Business

FEMA Says It’s Still Working to Fix Racial Disparities in Disaster Aid

WASHINGTON — Almost a year after a being urged to address racial inequity in United States disaster programs, officials are still trying to decide how to deal with the problem, according to a document issued by the Federal Emergency Management Agency on Wednesday.

The agency was responding to recommendations made in November by its own advisory panel. It is the latest evidence of the challenges facing the Biden administration in its push to reduce racial disparities in climate policy.

“The language is very much, ‘We’ll explore, we’ll identify, we’ll consider, we’ll investigate,’” said James R. Elliott, a sociology professor at Rice University who has studied racial disparities in FEMA’s programs. “There seems to be a lot of hemming and hawing.”

A growing body of research shows that FEMA, the government agency responsible for helping Americans recover from disasters, often helps white disaster victims more than people of color, even when the amount of damage is the same. Not only do individual white Americans often receive more aid from FEMA, so do the communities in which they live, according to several recent studies based on federal data.

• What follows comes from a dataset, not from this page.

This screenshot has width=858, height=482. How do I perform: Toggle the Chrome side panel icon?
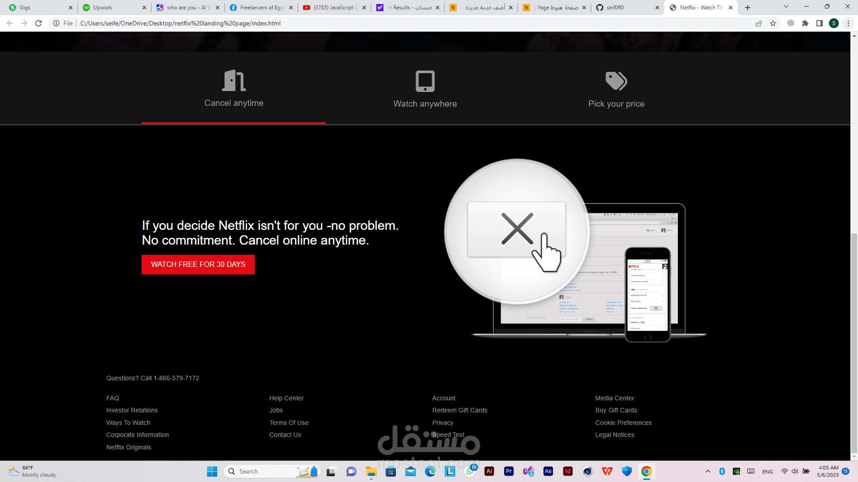pos(820,23)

“I don’t think any of their policies are intentionally designed to be unequal,” said Emily Gallagher, a finance professor at the University of Colorado Boulder who has studied racial discrepancies in FEMA grants.

She said the data showed instead that the agency’s programs have favored disaster victims who are wealthy and own property, and who are more likely to be white, over lower-income individuals and families, who are more likely to be people of color.

“This is a really difficult problem to solve,” Dr. Gallagher said. Based on FEMA’s response to its advisory panel, she added, “It really just sounds to me like they’re still working on it.”

Citing data on racial disparities, FEMA’s National Advisory Council, a group of emergency-management experts appointed by the agency, concluded in November that FEMA was failing to meet its legal obligation to help disaster victims without discrimination on racial or other grounds.

“Many FEMA programs do not consider the principle of equity,” the report read.

The council made four specific recommendations to the agency to address racial disparities more effectively.

First, it called on FEMA to create an “equity standard” — measures that would show whether the agency’s grant programs “increase or decrease equity over time.”

Second, the council recommended that FEMA decide how to make its grants to state and local governments more fair, and that it put a new system in place by the end of 2021. Data show that wealthier communities tend to get more money from FEMA than their poorer counterparts, even when the scope of the disaster is the same.

Third, the council called on FEMA to create a training program for its workers to make them more sensitive to racial diversity, equity and inclusion.

Finally, the council told FEMA to establish clear directives and policies for hiring a work force that “reflects the populations it serves.” The council asked the agency to establish those training and hiring practices by the middle of 2021.

Based on its response published on Wednesday, FEMA has yet to meet any of those recommendations.

The agency noted that it had handed responsibility for creating an equity standard back to the advisory council itself, adding that it “looks forward to receiving the resulting recommendations” in the council’s next annual report. FEMA also said it was still assessing the fairness of its grant programs to state and local governments and would consider changes once that assessment was done.

On training, FEMA said it would “conduct a review” of current programs and develop a new one if needed. And the agency said it was “expanding our outreach, recruitment and hiring engagement efforts,” but made no mention of specific new hiring directives or policies.

FEMA’s response noted few tangible policy changes so far to address racial equity. Among those it identified were creating a group to look at equity problems, which the agency said had come up with a definition of what equity means at FEMA: “The consistent and systematic fair, just, and impartial treatment of all individuals.”

Justin Knighten, FEMA’s director of external affairs and a member of the agency’s working group on equity, said the agency had taken steps that weren’t mentioned in the document.

“The agency has been moving across the board, on many different fronts, to drive to advance equity,” Mr. Knighten said in an interview. He said the agency’s response to its advisory committee “demonstrates that movement, but also where we have more work to do.”

He pointed to the decision to make it easier for disaster victims to get help even if they can’t provide specific documents showing they own their property — a requirement that had disproportionately hurt Black families in the South who inherited their homes.

Mr. Knighten said FEMA would reveal more about its plans on racial equity in its latest strategic plan, which he said was expected by the end of this year.

But academics who study racial disparities in FEMA’s programs said the response showed an agency still trying to figure out how to respond to growing criticism.

FEMA’s response does not provide enough information to know how seriously it is taking racial equity and whether its measures are likely to work, according to Junia Howell, a professor of sociology at the University of Illinois Chicago.

“They could have been much more explicit,” said Dr. Howell, whose research has shown that disaster aid widens racial inequality. “When we see FEMA’s actions, we will see to what extent we are collectively moving toward a government that is serving all of its people.”